Each worker runs a mix of tasks, making it difficult to reason about the behaviour and performance of a particular task, since it is not possible to isolate its resource usage.
Logs from multiple tasks are written into a single file making it hard to identify errors and exceptions associated with a particular task, and causes tasks that log verbosely to swamp the logs of other tasks.
An unhandled exception in a single task takes down the whole worker process killing other (perfectly fine) tasks.
Storm assumes that every worker is homogeneous, which results in inefficient utilization of allocated resources, and often results in over-provisioning.
Because of the large amount of memory allocated to workers, use of common profiling tools becomes very cumbersome. Dumps take so long that the heartbeats are missed and the supervisor kills the process (preventing the dump from completing).
Re-architecting Storm to run one task per-worker would led to big inefficiencies in resource usage and limit the degree of parallelism achieved.
Each tuple has to pass through four (count ’em) threads in the worker process from the point of entry to the point of exit. This design leads to significant overhead and contention issues.
Nimbus is functionally overloaded and becomes an operational bottleneck.
Storm workers belonging to different topologies but running on the same machine can interfere with each other, which leads to untraceable performance issues. Thus Twitter had to run production Storm topologies in isolation on dedicated machines. Which of course leads to wasted resources.

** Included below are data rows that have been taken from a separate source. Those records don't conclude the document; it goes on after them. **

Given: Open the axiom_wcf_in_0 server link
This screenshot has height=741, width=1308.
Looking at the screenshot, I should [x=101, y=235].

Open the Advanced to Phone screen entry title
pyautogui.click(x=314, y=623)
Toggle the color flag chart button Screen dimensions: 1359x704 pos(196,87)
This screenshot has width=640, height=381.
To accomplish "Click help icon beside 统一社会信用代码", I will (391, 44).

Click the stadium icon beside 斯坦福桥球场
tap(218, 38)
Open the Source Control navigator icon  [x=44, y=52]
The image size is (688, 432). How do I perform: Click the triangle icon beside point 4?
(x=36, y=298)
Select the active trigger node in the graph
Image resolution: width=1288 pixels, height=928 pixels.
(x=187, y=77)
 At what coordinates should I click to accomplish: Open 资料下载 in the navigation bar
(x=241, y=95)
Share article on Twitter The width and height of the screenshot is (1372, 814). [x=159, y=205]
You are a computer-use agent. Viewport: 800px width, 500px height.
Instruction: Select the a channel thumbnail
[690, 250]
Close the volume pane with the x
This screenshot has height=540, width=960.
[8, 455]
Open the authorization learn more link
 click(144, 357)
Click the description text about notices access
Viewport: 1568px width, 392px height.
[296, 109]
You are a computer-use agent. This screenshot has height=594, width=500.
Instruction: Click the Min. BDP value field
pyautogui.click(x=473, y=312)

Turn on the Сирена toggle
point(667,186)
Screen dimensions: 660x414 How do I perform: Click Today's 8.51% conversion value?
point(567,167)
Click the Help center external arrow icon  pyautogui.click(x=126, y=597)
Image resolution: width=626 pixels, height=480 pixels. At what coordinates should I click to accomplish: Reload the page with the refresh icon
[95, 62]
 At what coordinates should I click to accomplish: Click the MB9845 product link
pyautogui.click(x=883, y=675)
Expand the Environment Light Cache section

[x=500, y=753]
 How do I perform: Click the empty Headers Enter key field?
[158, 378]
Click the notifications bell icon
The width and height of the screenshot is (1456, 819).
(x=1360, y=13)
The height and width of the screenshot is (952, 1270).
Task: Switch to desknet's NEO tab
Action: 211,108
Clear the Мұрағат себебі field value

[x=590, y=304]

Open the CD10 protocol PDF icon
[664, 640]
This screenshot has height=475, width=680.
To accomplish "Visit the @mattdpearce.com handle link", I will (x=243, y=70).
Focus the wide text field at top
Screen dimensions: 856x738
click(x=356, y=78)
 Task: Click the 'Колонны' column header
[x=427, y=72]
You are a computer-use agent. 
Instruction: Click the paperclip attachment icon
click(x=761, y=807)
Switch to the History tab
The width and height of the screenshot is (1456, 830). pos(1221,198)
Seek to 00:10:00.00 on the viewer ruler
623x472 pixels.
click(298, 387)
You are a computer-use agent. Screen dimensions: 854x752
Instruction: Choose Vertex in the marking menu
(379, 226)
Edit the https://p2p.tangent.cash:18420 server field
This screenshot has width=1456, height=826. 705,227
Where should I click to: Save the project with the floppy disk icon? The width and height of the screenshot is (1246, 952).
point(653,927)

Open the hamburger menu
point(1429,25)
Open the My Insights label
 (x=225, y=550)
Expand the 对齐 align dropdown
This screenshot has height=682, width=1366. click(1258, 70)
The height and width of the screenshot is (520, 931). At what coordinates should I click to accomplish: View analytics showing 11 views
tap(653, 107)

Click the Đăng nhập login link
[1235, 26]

Nimbus is a single point of failure. When it fails, you can’t submit any new topologies or kill existing ones. Nor can any topology that undergoes failures be detected and recovered.
There is no backpressure mechanism. This can result in unbounded tuple drops with little visibility into the situation when acknowledgements are disabled. Work done by upstream components can be lost, and in extreme scenarios the topology can fail to make any progress while consuming all resources.
A tuple failure anywhere in the tuple tree leads to failure of the whole tuple tree.
Topologies using a large amount of RAM for a worker encounter gc cycles greater than a minute.
There can be a lot of contention at the transfer queues, especially when a worker runs several executors.
To mitigate some of these performance risks, Twitter often had to over provision the allocated resources. And they really do mean overprovision – one of their topologies used 600 cores at an average 20-30% utilization. From the analysis, one would have expected the topology to require only 150 cores.